#### STATED EXERCISE:
Arrange the entries from the line containing "Task: Click the greyed-out RFX ID field" through the line containing "pyautogui.click(x=1384, y=141)" as a JSON list of strings, one string per line and blank lines omitted.

#### RECORDED DATA:
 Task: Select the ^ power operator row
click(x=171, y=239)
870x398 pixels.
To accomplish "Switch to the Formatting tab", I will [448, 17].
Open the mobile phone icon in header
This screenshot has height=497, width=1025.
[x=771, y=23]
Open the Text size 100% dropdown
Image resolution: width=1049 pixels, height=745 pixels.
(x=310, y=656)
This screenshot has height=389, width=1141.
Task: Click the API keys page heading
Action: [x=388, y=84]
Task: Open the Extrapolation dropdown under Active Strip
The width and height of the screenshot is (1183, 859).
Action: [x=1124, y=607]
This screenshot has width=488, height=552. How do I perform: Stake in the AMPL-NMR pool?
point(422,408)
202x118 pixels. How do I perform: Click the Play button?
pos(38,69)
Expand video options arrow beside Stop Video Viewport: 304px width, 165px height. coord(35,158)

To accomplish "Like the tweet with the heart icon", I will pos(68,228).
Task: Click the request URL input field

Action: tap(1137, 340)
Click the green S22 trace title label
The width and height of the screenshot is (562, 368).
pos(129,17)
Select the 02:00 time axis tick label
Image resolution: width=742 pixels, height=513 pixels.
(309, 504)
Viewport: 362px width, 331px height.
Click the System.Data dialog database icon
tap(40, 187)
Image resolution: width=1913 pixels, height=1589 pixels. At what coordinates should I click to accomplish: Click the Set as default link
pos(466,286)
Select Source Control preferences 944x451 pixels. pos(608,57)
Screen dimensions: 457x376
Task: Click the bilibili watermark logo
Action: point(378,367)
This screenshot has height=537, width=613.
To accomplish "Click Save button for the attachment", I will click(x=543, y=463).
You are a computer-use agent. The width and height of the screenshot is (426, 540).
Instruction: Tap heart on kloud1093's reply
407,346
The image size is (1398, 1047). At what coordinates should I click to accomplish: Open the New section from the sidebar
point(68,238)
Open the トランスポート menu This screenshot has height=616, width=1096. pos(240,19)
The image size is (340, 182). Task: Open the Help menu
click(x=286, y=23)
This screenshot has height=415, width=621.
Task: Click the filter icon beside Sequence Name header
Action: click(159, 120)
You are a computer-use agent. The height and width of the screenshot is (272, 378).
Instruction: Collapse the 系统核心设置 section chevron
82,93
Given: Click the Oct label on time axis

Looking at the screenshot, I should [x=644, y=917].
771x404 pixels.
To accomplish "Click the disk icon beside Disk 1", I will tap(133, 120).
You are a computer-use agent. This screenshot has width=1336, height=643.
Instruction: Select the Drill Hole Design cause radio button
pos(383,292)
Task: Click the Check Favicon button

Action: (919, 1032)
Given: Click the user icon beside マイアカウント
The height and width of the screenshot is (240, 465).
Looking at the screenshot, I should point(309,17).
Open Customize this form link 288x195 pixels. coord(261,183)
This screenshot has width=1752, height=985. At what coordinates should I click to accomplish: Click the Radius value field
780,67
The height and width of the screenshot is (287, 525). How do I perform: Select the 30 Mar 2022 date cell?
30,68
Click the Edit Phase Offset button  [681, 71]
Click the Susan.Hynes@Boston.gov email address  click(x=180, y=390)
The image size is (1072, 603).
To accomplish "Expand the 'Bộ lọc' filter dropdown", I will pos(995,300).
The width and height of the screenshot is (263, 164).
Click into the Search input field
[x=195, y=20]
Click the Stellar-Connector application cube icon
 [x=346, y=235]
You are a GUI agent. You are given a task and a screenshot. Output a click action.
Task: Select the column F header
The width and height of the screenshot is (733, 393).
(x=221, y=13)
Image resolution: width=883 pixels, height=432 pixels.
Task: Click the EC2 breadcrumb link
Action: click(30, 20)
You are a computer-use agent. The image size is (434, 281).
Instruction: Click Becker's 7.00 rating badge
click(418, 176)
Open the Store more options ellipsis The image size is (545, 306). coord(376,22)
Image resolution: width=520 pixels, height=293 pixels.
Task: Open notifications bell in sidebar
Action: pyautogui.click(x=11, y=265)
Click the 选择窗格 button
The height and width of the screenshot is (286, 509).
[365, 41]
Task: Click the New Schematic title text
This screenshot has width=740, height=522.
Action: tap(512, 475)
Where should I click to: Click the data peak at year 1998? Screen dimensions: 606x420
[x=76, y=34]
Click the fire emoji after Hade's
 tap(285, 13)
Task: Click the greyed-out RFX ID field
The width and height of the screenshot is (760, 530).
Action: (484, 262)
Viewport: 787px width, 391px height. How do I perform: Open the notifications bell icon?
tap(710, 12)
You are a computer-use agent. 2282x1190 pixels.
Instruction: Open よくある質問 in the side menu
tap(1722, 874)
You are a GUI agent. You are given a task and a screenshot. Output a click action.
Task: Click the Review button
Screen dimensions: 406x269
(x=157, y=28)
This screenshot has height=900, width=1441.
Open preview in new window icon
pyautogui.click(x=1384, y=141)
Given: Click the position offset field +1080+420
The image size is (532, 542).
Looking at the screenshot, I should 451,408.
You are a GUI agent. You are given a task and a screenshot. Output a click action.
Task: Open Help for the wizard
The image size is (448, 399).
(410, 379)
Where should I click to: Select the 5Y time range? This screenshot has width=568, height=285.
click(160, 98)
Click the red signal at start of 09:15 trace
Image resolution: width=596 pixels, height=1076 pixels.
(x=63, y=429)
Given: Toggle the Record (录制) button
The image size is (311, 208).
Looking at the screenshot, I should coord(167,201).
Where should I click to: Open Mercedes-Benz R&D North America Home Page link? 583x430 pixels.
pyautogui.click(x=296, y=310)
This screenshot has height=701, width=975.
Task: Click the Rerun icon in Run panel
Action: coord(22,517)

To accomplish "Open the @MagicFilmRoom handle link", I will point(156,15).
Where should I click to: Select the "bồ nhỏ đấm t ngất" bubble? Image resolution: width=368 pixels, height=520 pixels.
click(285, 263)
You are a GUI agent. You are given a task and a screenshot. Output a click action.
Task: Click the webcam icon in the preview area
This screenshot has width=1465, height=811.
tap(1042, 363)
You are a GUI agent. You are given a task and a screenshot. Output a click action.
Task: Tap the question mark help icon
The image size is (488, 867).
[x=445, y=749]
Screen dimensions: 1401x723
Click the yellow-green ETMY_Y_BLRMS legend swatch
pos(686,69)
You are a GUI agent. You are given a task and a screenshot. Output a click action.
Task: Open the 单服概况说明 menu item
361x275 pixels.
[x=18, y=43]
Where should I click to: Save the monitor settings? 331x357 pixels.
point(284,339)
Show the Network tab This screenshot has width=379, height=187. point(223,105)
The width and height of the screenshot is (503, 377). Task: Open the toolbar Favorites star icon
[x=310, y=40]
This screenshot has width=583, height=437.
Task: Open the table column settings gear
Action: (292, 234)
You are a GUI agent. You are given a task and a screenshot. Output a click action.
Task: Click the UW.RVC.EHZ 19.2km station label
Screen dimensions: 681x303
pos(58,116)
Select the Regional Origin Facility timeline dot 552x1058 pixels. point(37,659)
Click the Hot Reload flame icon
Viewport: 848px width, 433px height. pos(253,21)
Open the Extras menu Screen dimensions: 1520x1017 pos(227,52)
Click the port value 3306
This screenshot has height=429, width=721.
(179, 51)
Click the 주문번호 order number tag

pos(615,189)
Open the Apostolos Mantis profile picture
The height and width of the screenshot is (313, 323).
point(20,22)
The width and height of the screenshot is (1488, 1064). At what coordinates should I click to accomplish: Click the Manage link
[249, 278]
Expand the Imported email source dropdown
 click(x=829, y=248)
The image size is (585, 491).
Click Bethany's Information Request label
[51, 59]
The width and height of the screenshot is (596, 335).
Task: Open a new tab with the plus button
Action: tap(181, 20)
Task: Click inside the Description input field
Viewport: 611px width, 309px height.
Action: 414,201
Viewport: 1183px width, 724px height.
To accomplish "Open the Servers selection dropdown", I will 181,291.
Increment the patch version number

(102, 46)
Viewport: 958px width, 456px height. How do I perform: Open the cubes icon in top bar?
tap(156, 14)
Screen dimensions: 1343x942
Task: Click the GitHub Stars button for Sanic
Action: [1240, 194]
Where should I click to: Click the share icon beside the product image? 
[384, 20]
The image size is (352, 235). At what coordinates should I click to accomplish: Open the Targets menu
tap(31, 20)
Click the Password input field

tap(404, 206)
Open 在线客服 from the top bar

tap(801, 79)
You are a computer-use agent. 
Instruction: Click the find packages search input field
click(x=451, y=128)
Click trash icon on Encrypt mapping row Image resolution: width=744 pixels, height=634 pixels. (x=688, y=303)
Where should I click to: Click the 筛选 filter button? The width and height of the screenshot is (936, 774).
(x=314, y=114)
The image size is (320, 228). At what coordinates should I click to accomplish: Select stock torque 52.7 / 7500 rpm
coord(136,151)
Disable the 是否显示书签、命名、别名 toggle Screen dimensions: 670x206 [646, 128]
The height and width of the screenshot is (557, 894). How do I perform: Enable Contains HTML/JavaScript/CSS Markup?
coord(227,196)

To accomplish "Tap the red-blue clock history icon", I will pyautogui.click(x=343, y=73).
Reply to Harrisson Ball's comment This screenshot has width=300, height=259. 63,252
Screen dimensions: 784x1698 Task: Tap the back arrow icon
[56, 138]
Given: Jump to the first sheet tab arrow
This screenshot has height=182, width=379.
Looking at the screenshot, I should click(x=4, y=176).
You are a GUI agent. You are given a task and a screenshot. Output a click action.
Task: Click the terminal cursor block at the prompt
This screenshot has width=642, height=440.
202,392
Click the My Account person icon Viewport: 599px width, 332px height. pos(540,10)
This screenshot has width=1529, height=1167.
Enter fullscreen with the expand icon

#### TASK OUTPUT:
[
  "Task: Click the greyed-out RFX ID field",
  "The width and height of the screenshot is (760, 530).",
  "Action: (484, 262)",
  "Viewport: 787px width, 391px height. How do I perform: Open the notifications bell icon?",
  "tap(710, 12)",
  "You are a computer-use agent. 2282x1190 pixels.",
  "Instruction: Open よくある質問 in the side menu",
  "tap(1722, 874)",
  "You are a GUI agent. You are given a task and a screenshot. Output a click action.",
  "Task: Click the Review button",
  "Screen dimensions: 406x269",
  "(x=157, y=28)",
  "This screenshot has height=900, width=1441.",
  "Open preview in new window icon",
  "pyautogui.click(x=1384, y=141)"
]